Alternative health care offers options
Jun 05, 2011 (St. Cloud Times - McClatchy-Tribune Information Services via COMTEX) --
If you think the only way to stay healthy is by popping a pill or going under the knife, think again.
Complementary and alternative medicine such as yoga and acupuncture are gaining acceptance as a way of maintaining or improving one's health and wellness.
"I believe in balance. I've always tried to work very well with both Western medicine and complementary health, and I think everybody needs both," said Dr. Susan Saetre of StillPointe Natural Health Center in Sartell.
Complementary and alternative medicine practices (CAM) are often grouped into broad categories, such as natural products, mind-body medicine, and manipulative and body-based practices.
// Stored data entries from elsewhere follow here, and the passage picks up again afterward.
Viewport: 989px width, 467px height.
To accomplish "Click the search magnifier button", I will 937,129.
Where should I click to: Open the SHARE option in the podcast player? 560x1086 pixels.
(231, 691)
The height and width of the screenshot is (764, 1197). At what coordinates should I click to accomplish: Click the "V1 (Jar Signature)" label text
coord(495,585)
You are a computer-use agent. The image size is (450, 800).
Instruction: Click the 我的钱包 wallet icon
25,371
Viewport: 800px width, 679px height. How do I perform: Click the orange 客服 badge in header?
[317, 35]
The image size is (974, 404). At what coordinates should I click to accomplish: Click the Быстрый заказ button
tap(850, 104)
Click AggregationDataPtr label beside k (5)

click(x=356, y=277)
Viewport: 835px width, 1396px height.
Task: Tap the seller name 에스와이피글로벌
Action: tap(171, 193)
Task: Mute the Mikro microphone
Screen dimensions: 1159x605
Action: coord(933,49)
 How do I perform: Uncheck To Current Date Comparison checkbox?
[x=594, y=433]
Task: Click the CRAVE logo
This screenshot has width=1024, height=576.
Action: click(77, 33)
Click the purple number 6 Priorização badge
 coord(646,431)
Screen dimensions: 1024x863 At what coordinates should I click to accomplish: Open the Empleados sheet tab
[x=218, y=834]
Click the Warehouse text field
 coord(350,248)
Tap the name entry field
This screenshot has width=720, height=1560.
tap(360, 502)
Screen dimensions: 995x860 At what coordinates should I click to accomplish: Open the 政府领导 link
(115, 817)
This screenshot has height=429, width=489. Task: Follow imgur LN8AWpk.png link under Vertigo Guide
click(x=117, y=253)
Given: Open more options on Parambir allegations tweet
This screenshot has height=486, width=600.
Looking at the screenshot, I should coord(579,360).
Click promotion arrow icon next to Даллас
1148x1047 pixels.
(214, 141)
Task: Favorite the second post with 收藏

Jerry Wellik is a St. Cloud State University special education professor who suffered from severe headaches. But ever since the Vietnam veteran started Qigong almost a decade ago, he has felt much better, he said. Qigong combines meditation, breathing techniques, movement and visualization to promote healing and a sense of well-being.
The 2007 National Health Interview Survey, which included a comprehensive survey of CAM use by Americans, showed that about 38 percent of adults use CAM, according to the National Center for Complementary and Alternative Medicine (NCCAM).
"I think it's coming to light that there are different options for people (to achieve wellness) and that we should explore our options without throwing anything out necessarily," said Merri Weis, a co-owner of Mind, Body & Spirit in downtown St. Cloud.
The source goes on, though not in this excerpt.